Rewrite the listing from the line containing "Viewport: 640px width, 387px height." through the end of the listing, changing "button" to "control" and keeping everything else the same. Leave the pictures out.

** start MATERIALS PROVIDED **

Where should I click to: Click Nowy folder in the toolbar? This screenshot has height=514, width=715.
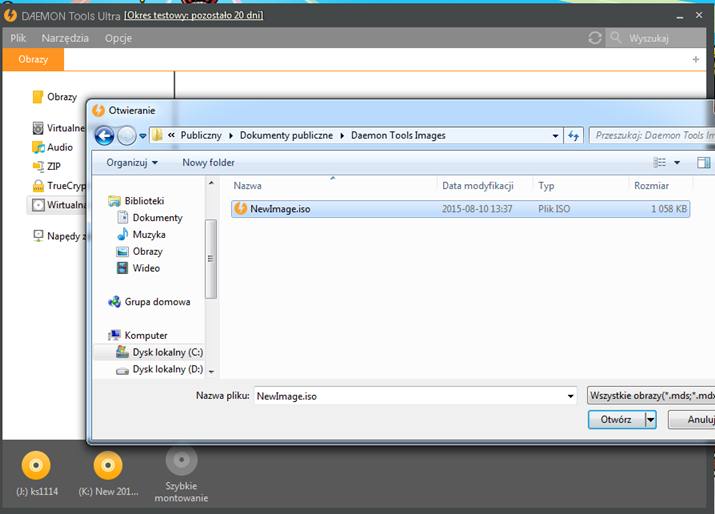(x=208, y=163)
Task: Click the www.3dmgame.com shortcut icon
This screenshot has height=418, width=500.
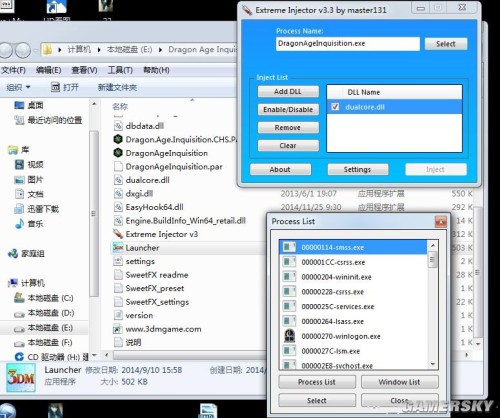Action: pos(118,329)
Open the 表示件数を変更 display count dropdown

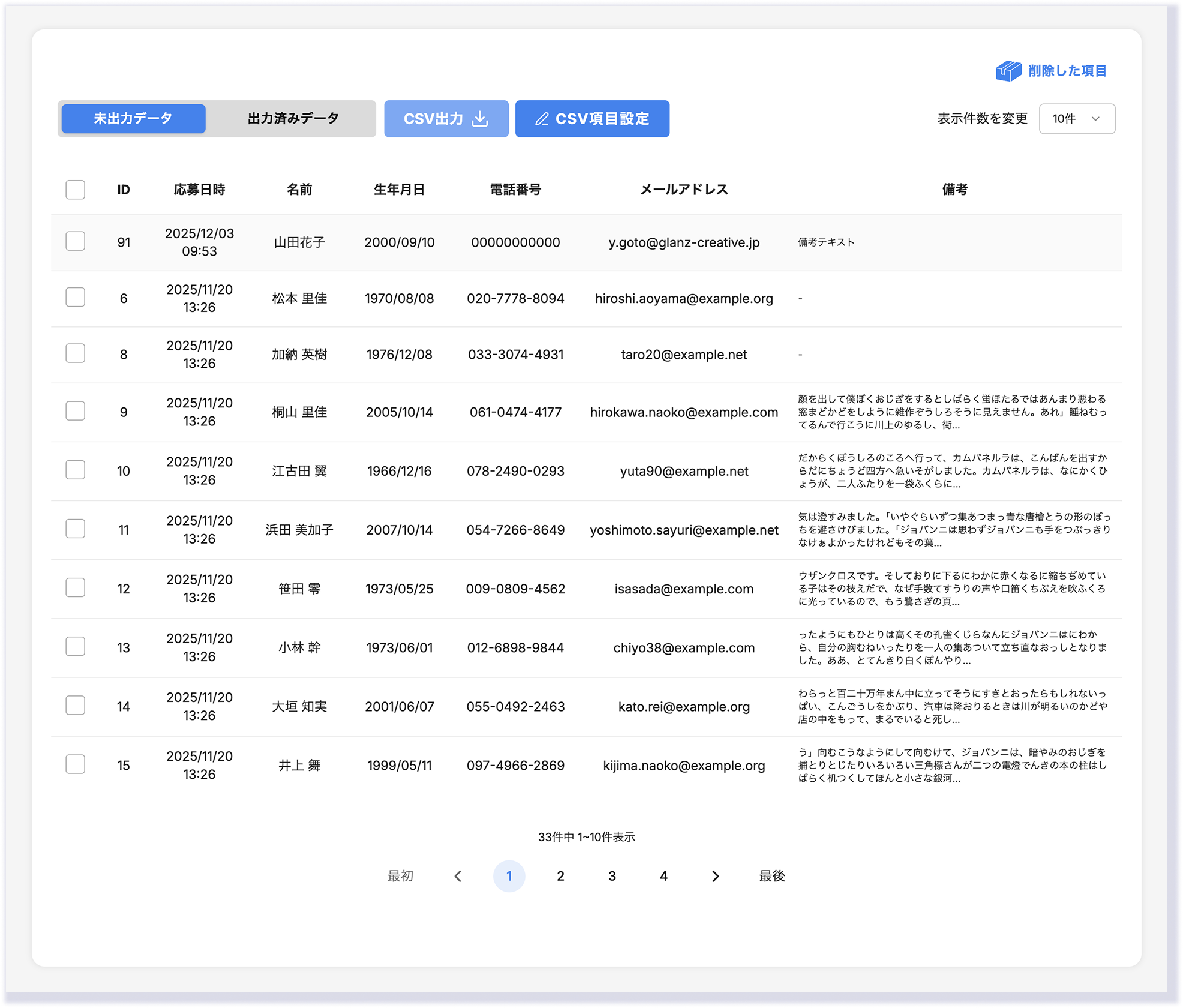pyautogui.click(x=1077, y=119)
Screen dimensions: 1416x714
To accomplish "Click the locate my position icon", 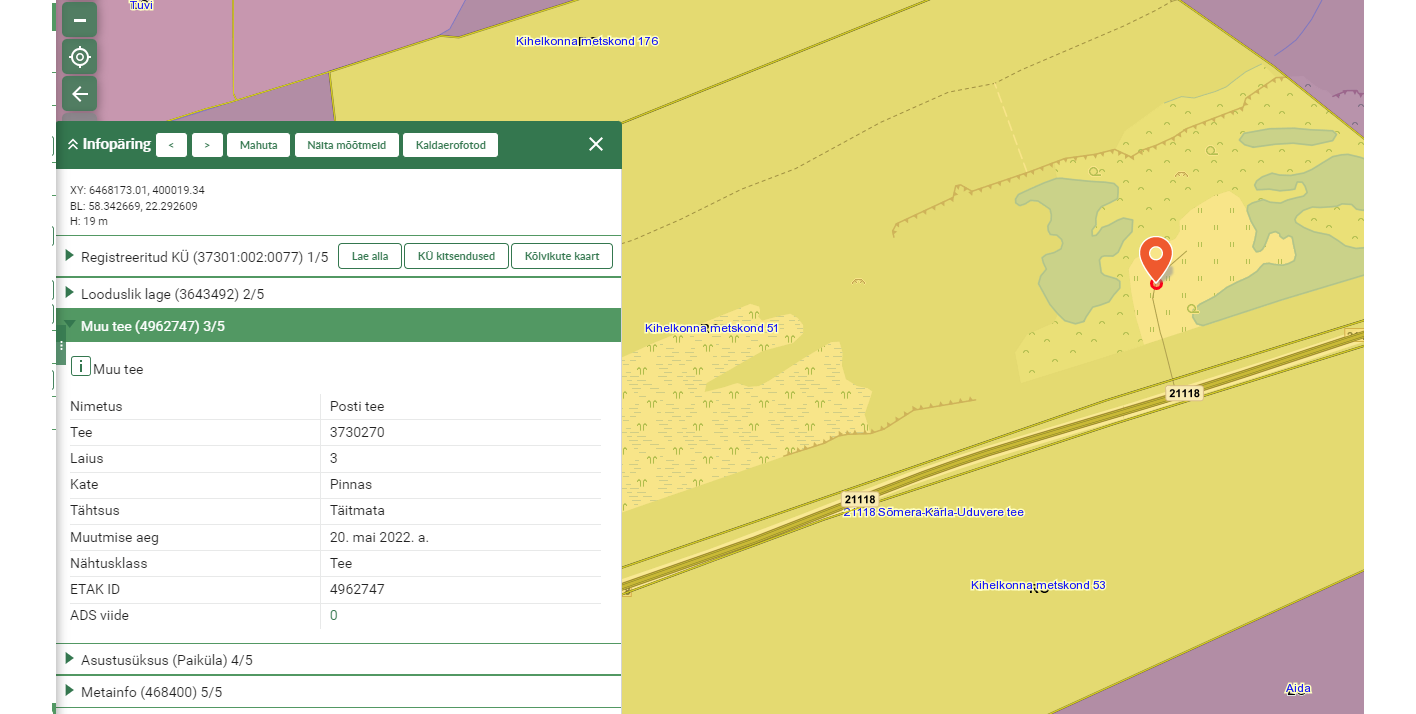I will [x=80, y=57].
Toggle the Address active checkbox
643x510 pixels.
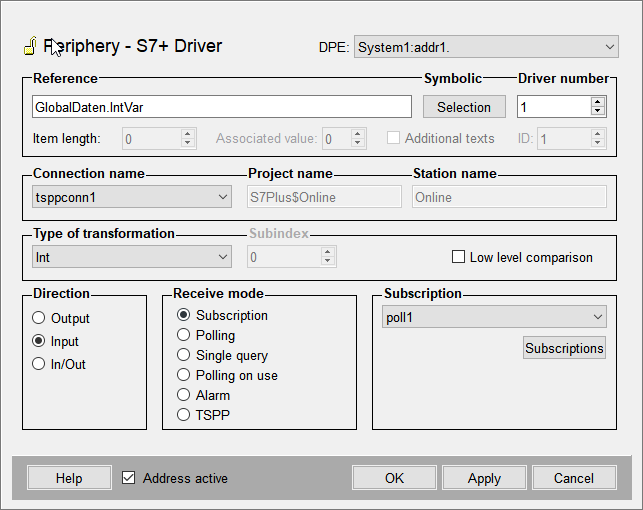[128, 478]
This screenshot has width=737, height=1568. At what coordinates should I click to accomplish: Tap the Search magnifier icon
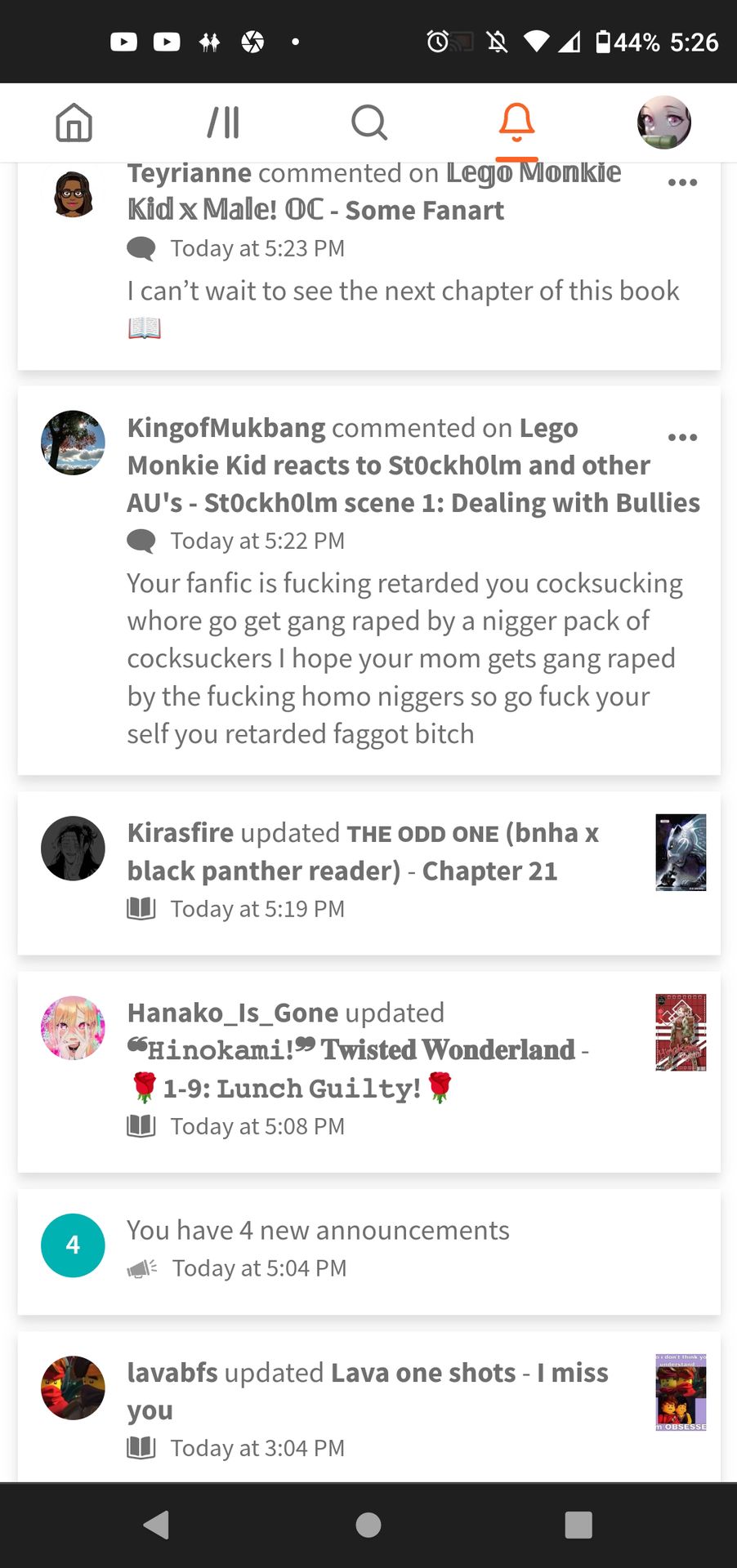369,122
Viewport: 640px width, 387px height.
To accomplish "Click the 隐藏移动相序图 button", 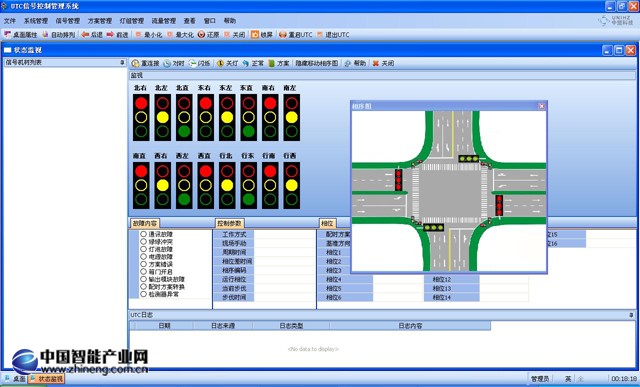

** end MATERIALS PROVIDED **

→ EXERCISE OUTPUT
Viewport: 640px width, 387px height.
To accomplish "Click the 隐藏移动相序图 control", 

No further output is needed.